The SJP conference also featured a Saturday afternoon workshop on "planning effective, powerful, and creative direct action."

"Direct Action arrives at the height of a campaign when all other means of escalation have been utilized," the SJP program says. "It is a last resort tactic that maximizes student pressure and demands attention from all stakeholders."

Some of the SJP’s past tactics have included distributing anti-Semitic literature, verbally threatening pro-Israel students, physically assaulting students, shouting down pro-Israel speakers, disrupting campus events, and scheduling anti-Israel events on Jewish holidays.

Also present at the Tuft’s conference were so-called SJP "peace keepers" who sported blue armbands and were stationed throughout the conference to monitor reporters and create what organizers referred to as a "safe space."
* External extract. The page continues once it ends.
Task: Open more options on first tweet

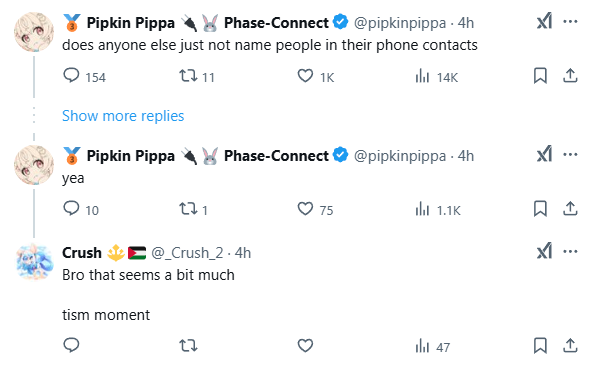Action: pyautogui.click(x=570, y=22)
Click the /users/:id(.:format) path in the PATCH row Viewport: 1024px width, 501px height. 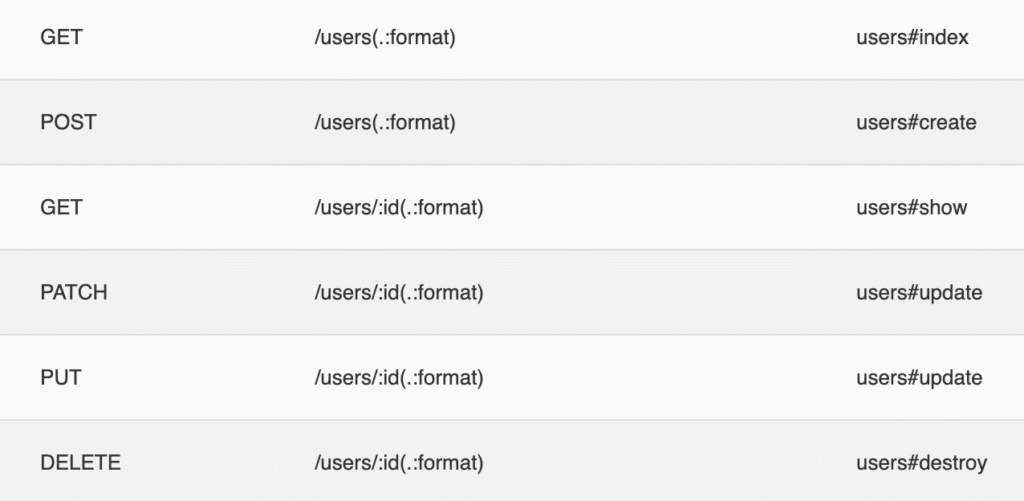point(399,293)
Meanwhile, the pro-Israel group StandWithUs revealed that a member of SJP’s national steering committee has publicly supported the terrorist group Hamas.

Another SJP keynote speaker, Mohammad Desai, was disclosed to have advocated violence against Jews.

Deasi supported activists who were caught chanting, "shoot the Jew" during a protest, according to the Jerusalem Post.

When contacted last week for comment on the SJP conference, a Tufts spokeswoman endorsed it as part of a "robust exchange of ideas" that "can be challenging and uncomfortable."